Monument of Honor and Remembrance of EOKA, Chlorakas
The Monument of Honor and Remembrance of EOKA in Chlorakas is located in the homonymous village of the Paphos province and is one of the area's cultural attractions.
An area devoted to the armed liberation struggle against the English of 1955-59, the Monument of Honor and Remembrance of EOKA in Chlorakas is located under the Ship “Agios Georgios” Chlorakas Museum and the huge statue of Georgios Grivas Digenis, the sculpture of Theodoulos Theodoulos. There, in the Aliki site where the monument was built, in November 1954, the leader George Grivas Dighenis had secretly arrived with the ship “Siren” from Greece, from where he organized the fight.
The purpose of the sculpture is to be an autonomous structure due to the topography of the natural environment with the coast and the rocks that surround it. The allegorical monument is a towering brass column with two legs with a gap between them, like a huge window or an entrance that overlooks the horizon, wishing to symbolize the beginning of the Struggle. Around this, a small square is formed so that the audience can gather there for the feast of the laying of the wreath. At the top of the structure, there is a bronze sculpture that is abridged in the shape of a ship. Shifting the form in motion, suggests movement in water or air. Next to the low walls leading to the monument, there are reliefs on white marble by the sculptor Vangelis Moustakas, which represent the arrival of Dighenis to the Chlorakas coast, the transfer of weapons and the capture of the “Agios Georgios” boat by the English.

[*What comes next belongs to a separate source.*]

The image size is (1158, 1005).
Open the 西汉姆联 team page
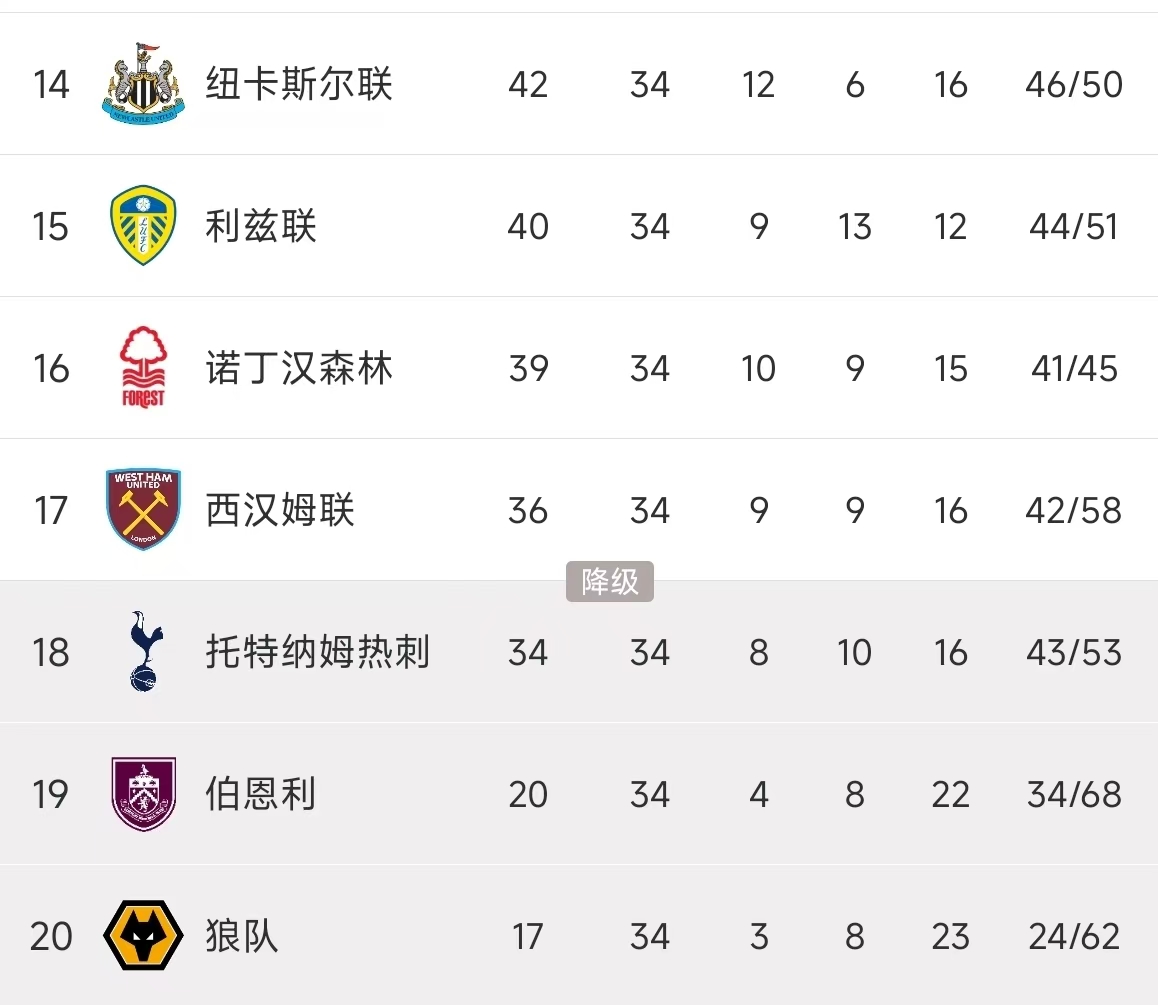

The Monument of Honor and Remembrance of EOKA in Chlorakas is the work of the artist Nikos Kourousis and the architect Margaritos Danos, selected after a pan-Hellenic contest, and was inaugurated in 2000 by the Minister of Education and Culture, Ouranios Ioannidis. It was erected at the expense of the EOKA Historic Remembrance Council 1955-59 and the EOKA Fighters' Associations.